Metal-organic frameworks as platforms for air-stable organometallic single-molecule magnets

In 2024, the global data storage industry is predicted to be valued at more than one hundred billion dollars. The technology that currently underpins data storage is based on the memory properties of relatively large magnetic particles: society's need to handle increasingly large amounts of data whilst decreasing the physical size of the storage medium necessitates the discovery of innovative storage methods.

Using sub-nanometre molecules to store magnetic information introduces potential for developing data storage materials that could out-perform conventional technology, responding to the needs of a data-intensive world. The big problems are that the best magnetic molecules available for this challenge function at extremely low temperatures and they decompose on contact with air. We now propose to solve both problems by combining world-leading capability in synthetic chemistry with unique physics expertise and instrumentation in a highly adventurous New Horizons project.

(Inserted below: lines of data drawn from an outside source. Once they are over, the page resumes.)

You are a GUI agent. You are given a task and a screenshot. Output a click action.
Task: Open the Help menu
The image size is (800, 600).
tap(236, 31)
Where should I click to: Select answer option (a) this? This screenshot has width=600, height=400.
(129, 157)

By developing a novel approach to making and measuring molecular magnetic materials, we aim to chart a flexible path to the early-stage fabrication of nanoscale magnetic devices based on an unprecedented type of metal-organic composite material, which will consist of single-molecule magnets and metal-organic frameworks, or SMM@MOF materials.

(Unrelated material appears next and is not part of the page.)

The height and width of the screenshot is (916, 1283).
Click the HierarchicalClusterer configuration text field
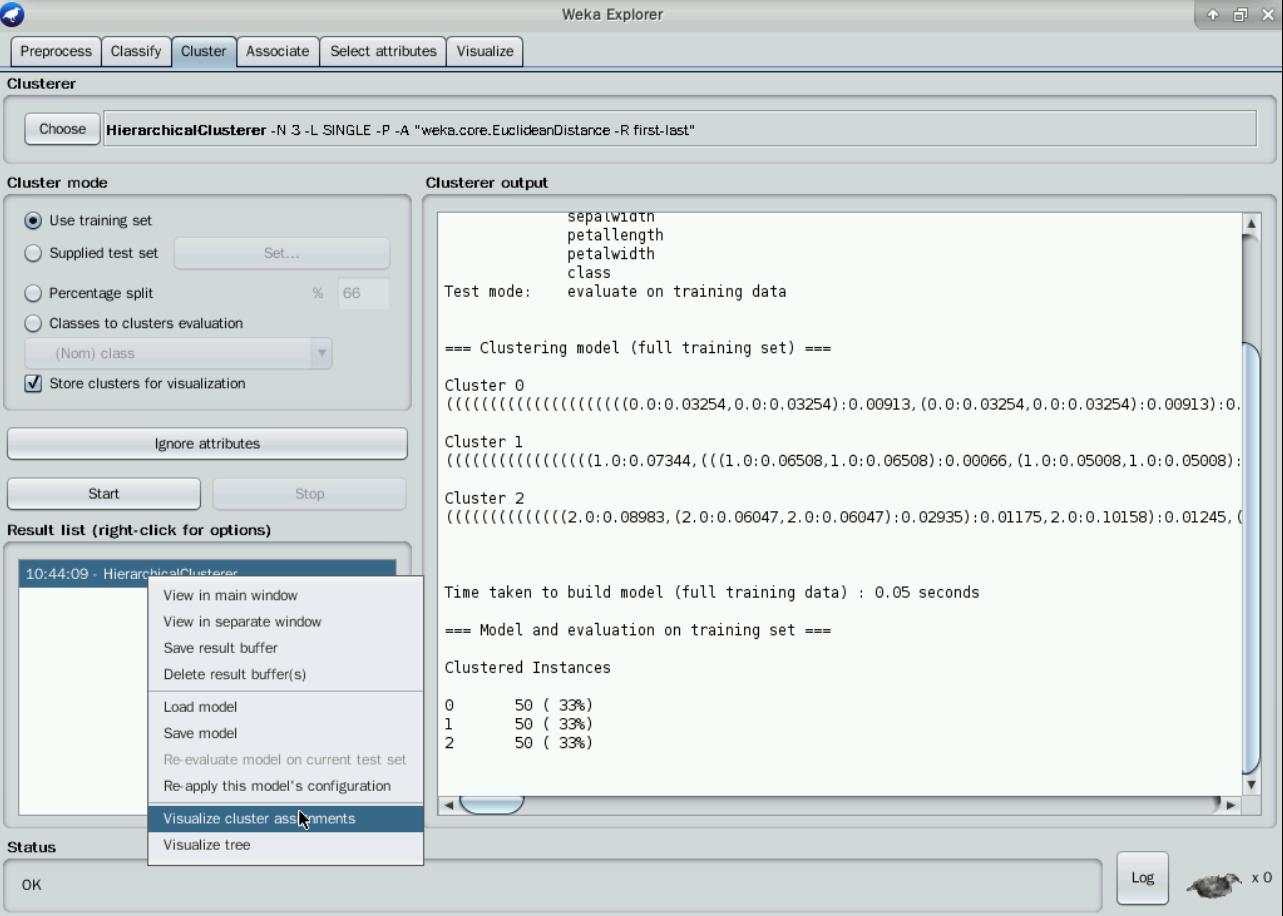pyautogui.click(x=679, y=130)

We will also undertake proof-of-concept experiments aimed at preparing thin films of selected SMM@MOF composites. Should we show that SMM@MOF thin films have magnet-like behaviour, the results will form the basis of future research aimed at the fabrication of molecule-based magnetic devices. Success with this project will help to drive the second quantum revolution and provide a platform on which to discover innovative quantum technologies.